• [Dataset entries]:
⁂
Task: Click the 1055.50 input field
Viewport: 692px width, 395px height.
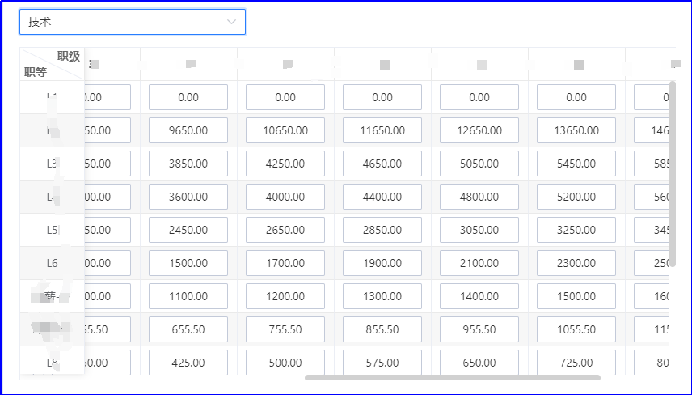Action: (x=576, y=329)
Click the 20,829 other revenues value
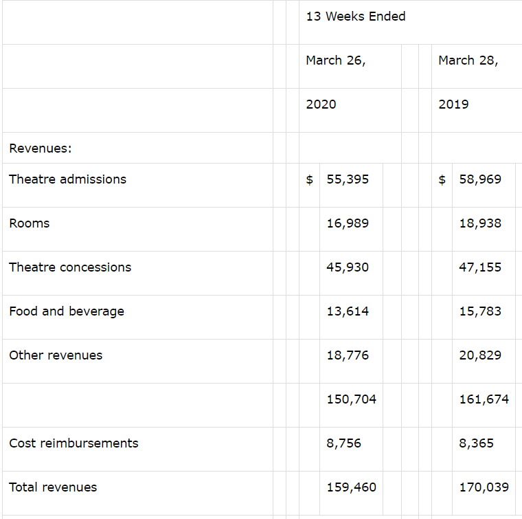This screenshot has width=522, height=519. pos(480,355)
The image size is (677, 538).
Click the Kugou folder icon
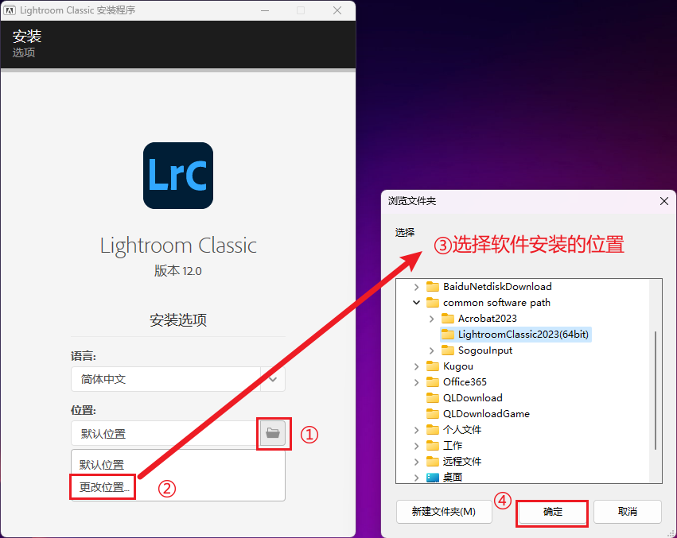coord(433,366)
⁂
• [About this task]:
Each of the entries above must be output exactly, with none of the pictures.

• [Written answer]:
Task: Click the 1055.50 input field
Viewport: 692px width, 395px height.
Action: (x=576, y=329)
Click the 20,829 other revenues value
This screenshot has width=522, height=519. pos(480,355)
The image size is (677, 538).
Click the Kugou folder icon
coord(433,366)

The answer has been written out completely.